Written for St Paul-St Louis, the principal Jesuit church in Paris, Charpentier’s motet In navititatem Domini nostri Jesu Christi canticum tells the story of angels, shepherds and manger with an utterly captivating charm and tenderness. Led by Nadja Zwiener, a pair of the consort’s violins kept up a sort of melodic commentary on the gospel action, with rich, descriptive vocal characterisation for the angels and shepherds themselves. Soprano Chiara Skerath brought the good news from on high with elegance and radiance. Tunes that brought to mind not Parisian Jesuit majesty but carols at some spit-and-sawdust inn in the Auvergne – notably, the lovely “Salve, puerule” – kept us happy down on earth. Italianate flourishes, a ravishing string ensemble, and cosy rusticity among the sheep-watchers combined to create a thoroughly endearing piece.
With Stradella’s slightly earlier cantata Si apra al riso ogni labro – another dramatisation of the shepherds-and-angels chapters from St Luke, this time in Italian rather than Vulgate Latin – the elaborate expressivity of Monteverdi and his generation winds through sinuous vocal lines, and in the hyper-dramatic “madrigals” that punctuate the shepherds’ dialogue. Skerath (pictured above by Capucine de Chocqueuse), along with alto Jess Dandy and bass Morgan Pearse, mastered soaring, snaking melismatic lines and came smartly together for duets and trios that showcased a satisfying blend of wholly different voice-types. Maybe the sheer virtuosity of Stradella’s acrobatic, ornamental writing means that feeling yields here to technique (in contrast to the heartfelt Charpentier). But the three singers – and the consort’s always-eloquent strings – supplied pace and shape as well as brilliance.
Purcell’s rare Christmas piece from 1687, “I bring you glad tidings”, began with a dark, sombre string overture that paved the way for a splendidly atmospheric bass solo from Pearse: a mixture as dense and fruity as Christmas cake. For festive music, this is a piece painted in strikingly dark tones, with an almost-menacing edge to the good news of salvation. The consort’s players and singers built up each rhythmically intricate layer with power and precision until the jubilant affirmation of the “Glory to God on high” dispelled the clouds.
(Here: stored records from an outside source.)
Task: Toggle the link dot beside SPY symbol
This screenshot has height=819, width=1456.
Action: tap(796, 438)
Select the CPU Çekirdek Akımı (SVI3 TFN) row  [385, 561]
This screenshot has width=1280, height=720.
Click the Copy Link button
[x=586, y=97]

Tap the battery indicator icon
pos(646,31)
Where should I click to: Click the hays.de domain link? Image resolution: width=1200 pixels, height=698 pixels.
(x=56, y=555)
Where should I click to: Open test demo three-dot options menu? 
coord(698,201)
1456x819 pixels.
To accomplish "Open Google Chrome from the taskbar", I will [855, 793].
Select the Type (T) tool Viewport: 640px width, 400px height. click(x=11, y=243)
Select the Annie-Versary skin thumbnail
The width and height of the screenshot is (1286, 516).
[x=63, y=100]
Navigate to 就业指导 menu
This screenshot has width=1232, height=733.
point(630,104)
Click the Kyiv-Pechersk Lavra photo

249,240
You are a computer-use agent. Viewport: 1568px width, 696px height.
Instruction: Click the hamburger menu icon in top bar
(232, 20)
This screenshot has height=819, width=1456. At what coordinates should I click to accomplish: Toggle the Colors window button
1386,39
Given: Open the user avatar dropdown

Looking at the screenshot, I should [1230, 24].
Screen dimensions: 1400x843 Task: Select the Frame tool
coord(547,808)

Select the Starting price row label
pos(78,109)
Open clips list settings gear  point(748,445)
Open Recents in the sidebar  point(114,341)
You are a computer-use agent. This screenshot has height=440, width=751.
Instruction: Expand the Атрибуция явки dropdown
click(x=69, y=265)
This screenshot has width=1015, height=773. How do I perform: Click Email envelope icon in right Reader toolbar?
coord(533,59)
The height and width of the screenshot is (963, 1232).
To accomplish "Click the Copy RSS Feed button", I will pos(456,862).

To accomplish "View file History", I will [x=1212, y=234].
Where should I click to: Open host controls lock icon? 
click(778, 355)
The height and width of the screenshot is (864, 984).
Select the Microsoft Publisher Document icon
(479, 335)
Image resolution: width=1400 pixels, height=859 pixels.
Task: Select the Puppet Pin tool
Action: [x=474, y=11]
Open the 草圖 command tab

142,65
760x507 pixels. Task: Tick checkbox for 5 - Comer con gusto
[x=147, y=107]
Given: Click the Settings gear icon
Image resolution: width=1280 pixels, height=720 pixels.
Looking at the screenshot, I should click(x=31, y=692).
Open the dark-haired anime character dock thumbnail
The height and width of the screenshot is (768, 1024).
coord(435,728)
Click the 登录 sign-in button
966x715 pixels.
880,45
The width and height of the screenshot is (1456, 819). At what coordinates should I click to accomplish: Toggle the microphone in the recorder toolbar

In the Bach Magnificat, the English Consort’s ten singers (including soloists) and 17 instrumentalists managed to fill the hall with a resonant joy where necessary, while still making each voice count. The Wigmore acoustic allowed the continuo parts in particular – Joseph Crouch’s cello, Sergio Bucheli’s theorbo – to emerge with the prominence that their sensitive playing earned. Katie Bray, in the “Et exultavit”, and Skerath with “Quia respexit”, brought radiance and refinement to the higher solos. But, for me, it was the mellow glow and dark-toned sweetness of Jess Dandy’s contributions lower down that made this Magnificat sing. To have that true contralto lustre and sheen from Dandy (pictured below by Clare Park) in the “Esurientes”, or duetting exquisitely with Way’s tenor in “Et misericordia”, added a welcome course to the seasonal menu.
That accommodating Wigmore acoustic made delicious obbligato episodes – the flutes of Katy Bircher and Rosie Bowker, the oboes of Clara Espinosa Encinas and Sarah Humphrys, Simon Munday and a trio of exultant trumpets – stand out in bold relief. Meanwhile, all the singers trod agilely through the thrilling step-by-step fugue of “Omnes generationes”, and they punched out the final “Gloria” with clean-edged ferocity and swagger.
The strength-in-depth of this full-blooded Magnificat may have served as the evening’s meaty centrepiece. Still, those early courses delivered far more than pretty trimmings. Picturesque and heart-warming, Charpentier’s country-comes-to-town nativity surely deserves to match the fame of his Messe de Minuit and win a regular place at choral Christmas tables.